• PROBLEM TO SOLVE: List the five disease cohorts that the copy number variation study below examined.

• SELECTED EXTRACT:
= = =

We investigated copy number variations (CNVs) in five cohorts, including schizophrenia (SCZ), bipolar disease (BD), autism spectrum disorders (ASD), attention deficit hyperactivity disorder (ADHD), and depression, from 7849 cases and 10,799 controls. CNVs were called based on intensity data from genome-wide SNP arrays and CNV frequency was compared between cases and controls in each disease cohort separately. Meta-analysis was performed via a gene-based approach. Quantitative PCR (qPCR) was employed to validate novel significant loci.
In our meta-analysis, two genes containing CNVs with exonic overlap reached genome-wide significance threshold of meta P value < 9.4 × 10−6 for deletions and 7.5 × 10−6 for duplications. We observed significant overlap between risk CNV loci across cohorts. In addition, we identified novel significant associations of DOCK8/KANK1 duplications (meta P value = 7.5 × 10−7) across all cohorts, and further validated the CNV region with qPCR.
In the first large scale meta-analysis of CNVs across multiple neurodevelopmental/psychiatric diseases, we uncovered novel significant associations of structural variants in the locus of DOCK8/KANK1 shared by five diseases, suggesting common etiology of these clinically distinct neurodevelopmental conditions.

= = =

• DATA EXCERPTS:
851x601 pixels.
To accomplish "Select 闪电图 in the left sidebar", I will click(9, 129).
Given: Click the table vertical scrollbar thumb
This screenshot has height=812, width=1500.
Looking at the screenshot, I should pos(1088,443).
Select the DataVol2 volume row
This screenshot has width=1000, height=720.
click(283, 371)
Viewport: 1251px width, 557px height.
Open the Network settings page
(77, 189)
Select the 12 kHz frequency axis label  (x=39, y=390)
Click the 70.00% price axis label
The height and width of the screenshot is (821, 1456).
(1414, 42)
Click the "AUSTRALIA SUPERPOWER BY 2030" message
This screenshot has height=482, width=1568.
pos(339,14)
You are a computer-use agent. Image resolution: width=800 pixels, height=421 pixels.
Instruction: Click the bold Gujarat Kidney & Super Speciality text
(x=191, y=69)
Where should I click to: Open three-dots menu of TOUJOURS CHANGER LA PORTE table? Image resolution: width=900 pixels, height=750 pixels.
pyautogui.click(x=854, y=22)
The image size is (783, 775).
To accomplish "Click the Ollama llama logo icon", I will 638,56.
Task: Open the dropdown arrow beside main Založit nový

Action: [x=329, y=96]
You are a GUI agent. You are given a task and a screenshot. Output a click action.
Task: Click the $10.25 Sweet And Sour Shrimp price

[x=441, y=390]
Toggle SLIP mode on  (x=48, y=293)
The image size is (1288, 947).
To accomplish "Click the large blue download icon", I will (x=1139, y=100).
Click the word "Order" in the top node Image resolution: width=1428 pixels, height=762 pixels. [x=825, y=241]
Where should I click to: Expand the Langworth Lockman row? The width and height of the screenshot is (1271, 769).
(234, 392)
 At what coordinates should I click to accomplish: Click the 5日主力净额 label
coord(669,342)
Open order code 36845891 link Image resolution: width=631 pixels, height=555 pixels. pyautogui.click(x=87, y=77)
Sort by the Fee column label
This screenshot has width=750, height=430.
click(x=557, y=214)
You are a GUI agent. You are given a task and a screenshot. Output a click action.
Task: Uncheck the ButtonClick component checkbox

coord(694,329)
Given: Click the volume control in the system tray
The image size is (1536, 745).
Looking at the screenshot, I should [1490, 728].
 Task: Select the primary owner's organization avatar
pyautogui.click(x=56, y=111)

= = =

• TASK RESPONSE: Schizophrenia (SCZ), bipolar disease (BD), autism spectrum disorders (ASD), attention deficit hyperactivity disorder (ADHD), and depression.